De lotgevallen van Trijntje Rens, haar
man Jan Ploeger en hun kinderen zijn
representatief voor een groot deel
van de 2073 Nederlanders die in 1908 en 1909 in Brazilië werk en een goed
bestaan zochten.
Trijntje Rens werd geboren op 7 juli
1878. Ze was de dochter van Hendrik
Rens (1841-1916) en Jannetje Marees
(1843-1928) en woonde met acht broers en zussen op de molen
Noorder G aan de Grote Sloot in Sint Maartensbrug waar
hun vader molenaar was. Trijntje was een, voor die tijd, goed
opgeleide molenaarsdochter. Ze was heel creatief en wilde graag
onderwijzeres worden. Maar dat liep anders. In haar memoires
heeft zij haar hele levensverhaal opgeschreven en dat is altijd in
de familie bewaard gebleven.
Trijntje ontmoette Jan Ploeger (1875-1959). De familie was niet
echt gecharmeerd van hem en beschreef Jan als ‘liever lui dan
moe’. Toch trouwde Trijntje op 20 mei 1899 met Jan en samen
begonnen ze een tuinderij annex groentewinkel in Alkmaar. Het
werd voor hen een zware tijd. In de groeiende stad Alkmaar nam de concurrentie in de groentehandel toe. Ze maakten schulden.

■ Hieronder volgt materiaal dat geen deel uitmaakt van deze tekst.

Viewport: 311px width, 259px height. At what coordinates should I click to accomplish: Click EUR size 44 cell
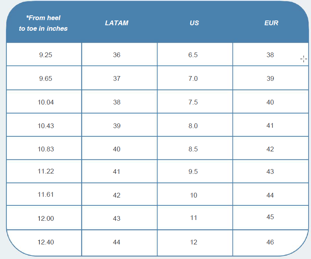(270, 194)
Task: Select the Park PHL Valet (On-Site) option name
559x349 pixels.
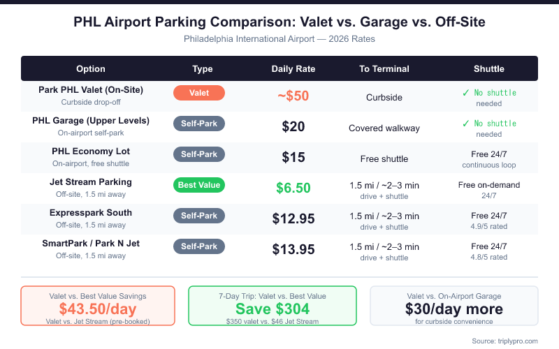Action: (x=91, y=90)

Het faillissement van de winkel aan de Nieuwpoortslaan werd
uiteindelijk hun ondergang. Zij hadden geen inkomsten en geen
werk en werden daardoor geminacht en met de nek aangekeken. Trijntje wilde toen maar één ding en dat was weg! Zij wilde een
goede toekomst voor hun kinderen Trien, Hendrik en Jannetje.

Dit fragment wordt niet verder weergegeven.